Bagikan:

JAKARTA - Sekitar 6 miliar ton pasir laut dikeruk setiap tahunnya dalam praktik yang menurut badan PBB tidak berkelanjutan dan dapat memusnahkan kehidupan laut setempat secara permanen.

Pasir adalah sumber daya alam yang paling banyak dieksploitasi di dunia setelah air.
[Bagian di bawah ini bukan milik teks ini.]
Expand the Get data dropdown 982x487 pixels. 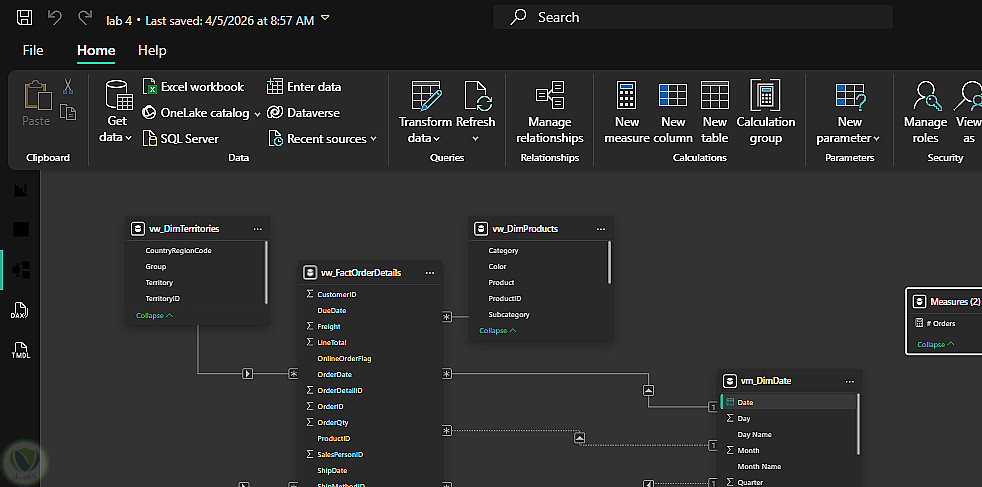[x=117, y=136]
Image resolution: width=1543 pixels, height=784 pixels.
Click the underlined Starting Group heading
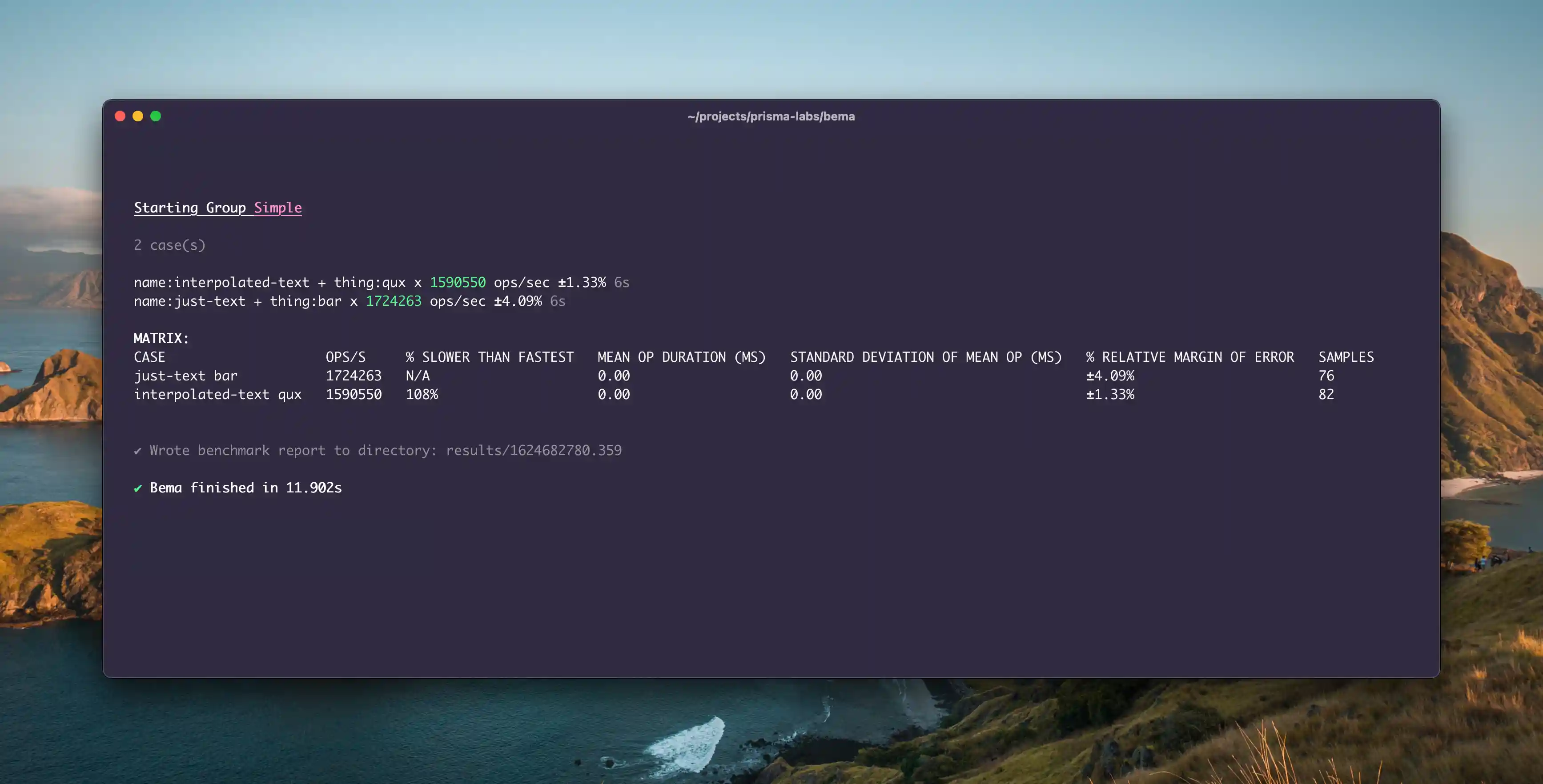pyautogui.click(x=190, y=208)
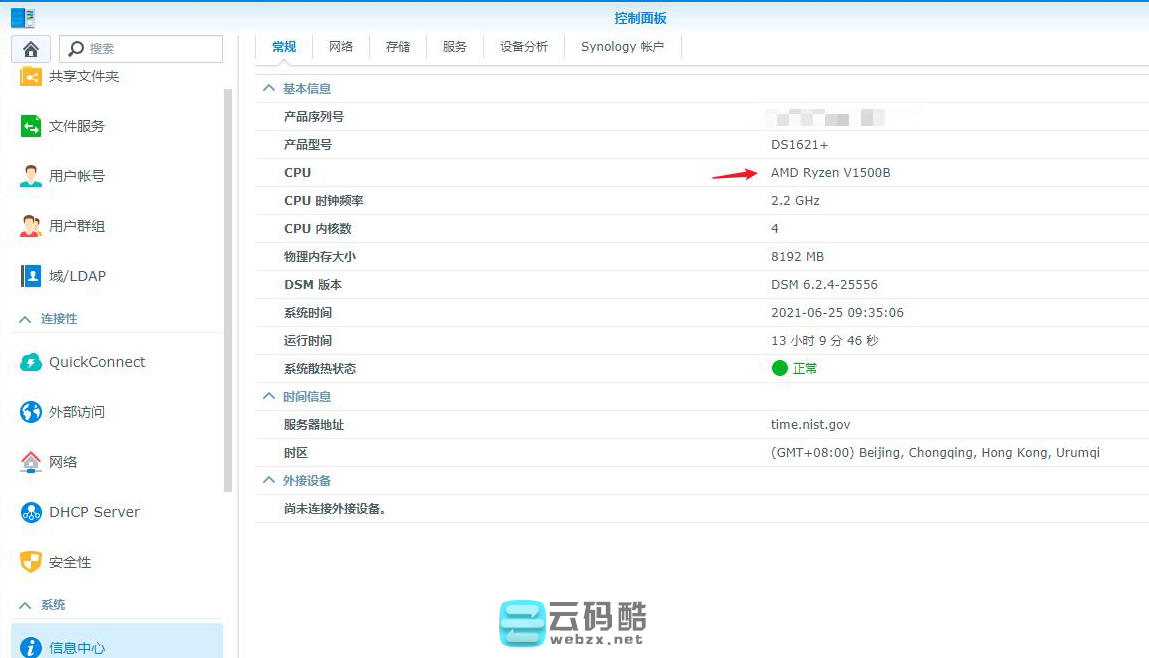Click the search (搜索) input field
The width and height of the screenshot is (1149, 658).
pyautogui.click(x=150, y=49)
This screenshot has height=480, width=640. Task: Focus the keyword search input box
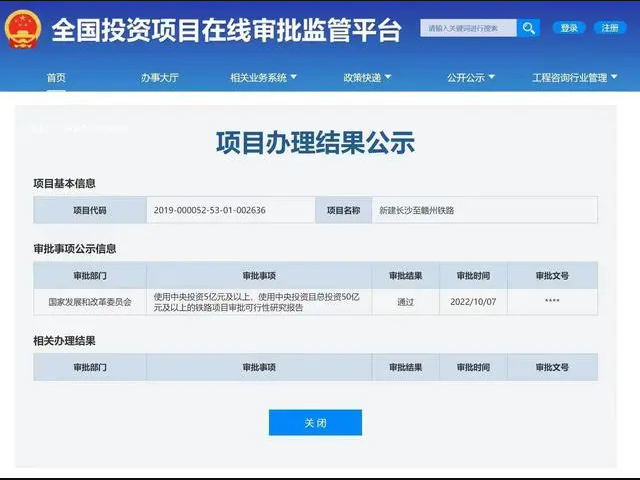468,28
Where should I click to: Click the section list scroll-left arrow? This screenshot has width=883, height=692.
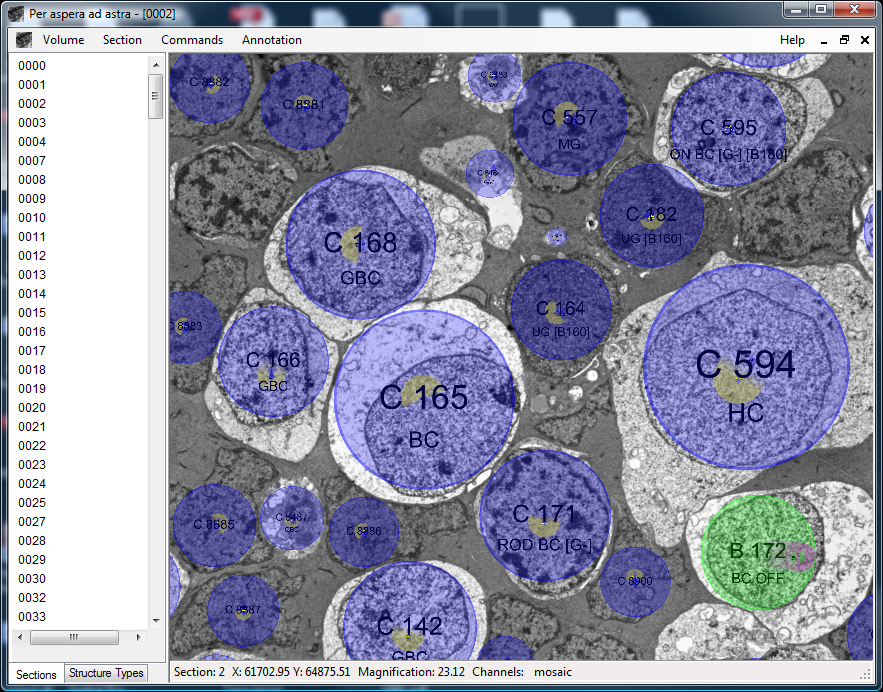[x=21, y=637]
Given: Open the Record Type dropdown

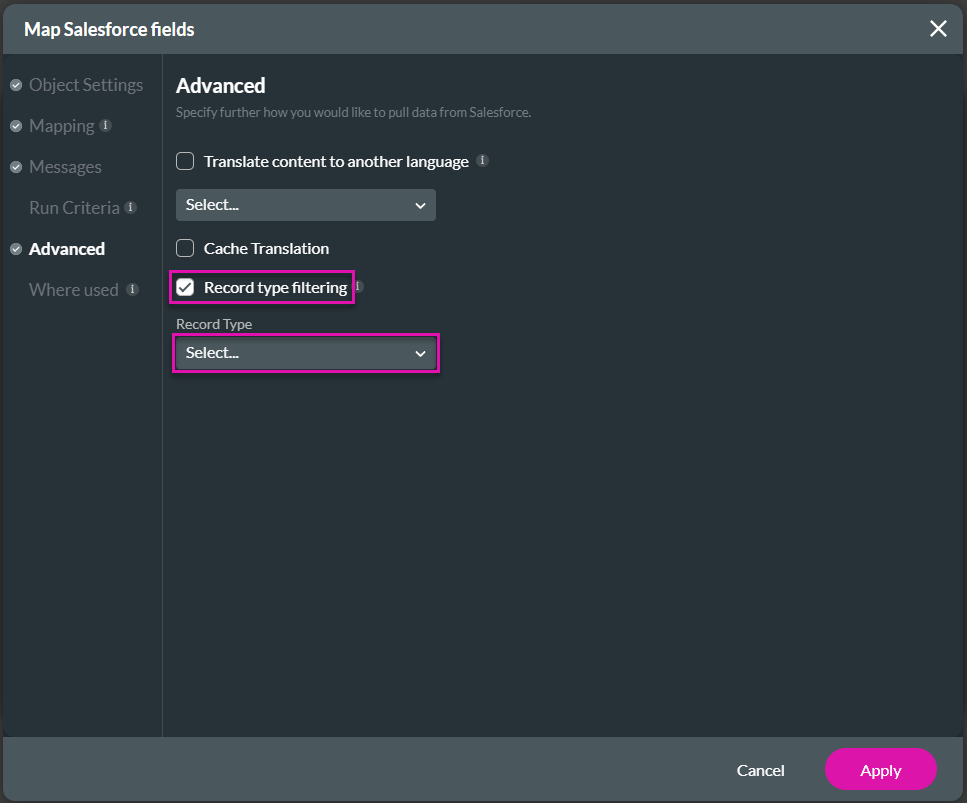Looking at the screenshot, I should 305,352.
Namun, ekstraksi pasir untuk digunakan dalam industri seperti konstruksi hanya diatur secara longgar, sehingga mendorong PBB untuk mengeluarkan resolusi tahun lalu untuk mendorong penambangan yang lebih berkelanjutan.

Temuan dari United Nations Environment Programme (UNEP) ini bertepatan dengan peluncuran platform 'Marine Sand Watch' yang didukung oleh pendanaan dari Pemerintah Swiss, yang memantau aktivitas pengerukan menggunakan pelacakan kelautan dan kecerdasan buatan.
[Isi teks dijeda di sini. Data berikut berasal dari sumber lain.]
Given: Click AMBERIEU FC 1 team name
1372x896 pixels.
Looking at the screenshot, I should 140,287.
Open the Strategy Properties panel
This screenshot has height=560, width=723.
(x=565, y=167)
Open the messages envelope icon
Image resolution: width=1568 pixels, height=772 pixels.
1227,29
"Jumlah pasir yang kita ambil dari lingkungan sangat banyak dan memiliki dampak yang besar," kata Pascal Peduzzi dari UNEP dalam konferensi pers di Jenewa, melansir Reuters 5 September.

Sambil menunjuk ke sebuah gambar kapal yang ia gambarkan sebagai "penyedot debu raksasa", ia mengatakan kapal-kapal semacam itu "pada dasarnya mensterilkan dasar laut dengan mengekstraksi pasir, menghancurkan semua mikroorganisme yang memberi makan ikan".

Dalam beberapa kasus, perusahaan memindahkan semua pasir ke batuan dasar, yang berarti bahwa "kehidupan tidak akan pernah pulih," tambah Peduzzi.

Meskipun secara global, 6 miliar yang diekstraksi lebih sedikit daripada pasir yang diendapkan setiap tahun oleh sungai-sungai di dunia, di beberapa daerah, pengambilan pasir melebihi tingkat pengisian kembali, kata UNEP.

Diketahui, Laut Cina Selatan, Laut Utara dan pantai timur Amerika Serikat adalah beberapa wilayah yang paling banyak mengalami pengerukan, kata Arnaud Vander Velpen, seorang ahli industri pasir dan analisis data dari Universitas Jenewa.

Sementara China, Belanda, Amerika Serikat dan Belgia adalah beberapa negara yang paling aktif di sektor ini, ujarnya.